Êtes-vous prêt à découvrir la face cachée du scandale qui secoue le bac pro ? Dans les couloirs de Studio M à Montpellier, cinq élèves ont été éliminés, plongeant l’établissement dans la tourmente. Les secrets se révèlent, les zones d’ombre s’éclairent… Préparez-vous à plonger au cœur de cette affaire troublante qui soulève bien des questions sur notre système éducatif.

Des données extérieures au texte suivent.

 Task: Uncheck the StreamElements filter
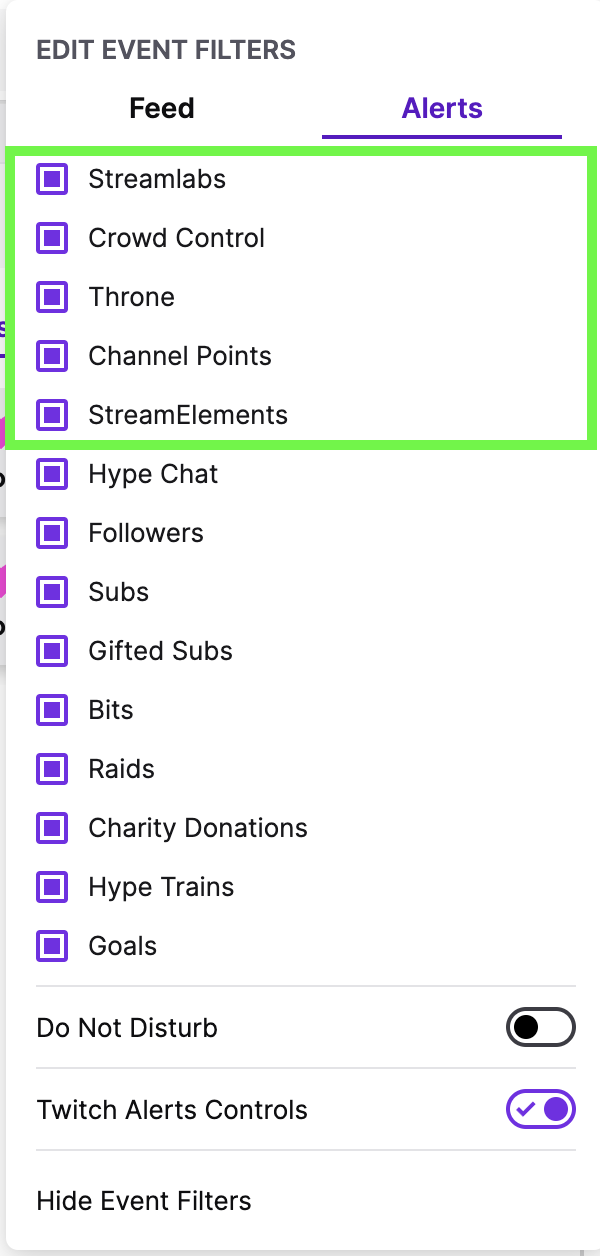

La polémique sur l’élimination des élèves de Studio M
Cette année, une tempête secoue le Bac professionnel Arts et Métiers d’art option communication visuelle plurimédia à Montpellier. La moitié des élèves de Studio M ont été recalés, et la cause de cette élimination soulève de nombreuses questions. En effet, cinq élèves ont vu leur résultat noté comme « non validée éliminatoire » sur leur relevé de notes, non pas à cause de mauvaises performances académiques, mais à cause de l’épreuve nommée « évaluation de la formation en milieu professionnel ».
Les accusations des parents contre le lycée Champollion
Ces cinq élèves éliminés ont tous présenté leur examen au lycée Champollion, un concurrent direct de l’école privée Studio M. Les parents des élèves accusent une professeure du lycée Champollion de propos scandaleux et hostiles envers leurs enfants, tels que « Pourquoi t’es allé(e) dans cette école de merde ? », ou encore « Combien ils payent tes parents pour cette école ? ». Ces remarques ont été jugées inadmissibles par les parents, qui envisagent de porter plainte.
Conflit d’intérêt ou malentendu administratif ?
Des soupçons de sabotages émergent également parmi les parents et les élèves de Studio M. Selon Caroline, mère d’une élève recalée, il s’agit d’un véritable conflit d’intérêt entre les deux établissements : « Il y a un conflit d’intérêt, c’est comme si on devait noter la qualité de la nourriture et qu’on demandait à Quick d’évaluer McDonald’s. Quick va dire que c’est dégueulasse. »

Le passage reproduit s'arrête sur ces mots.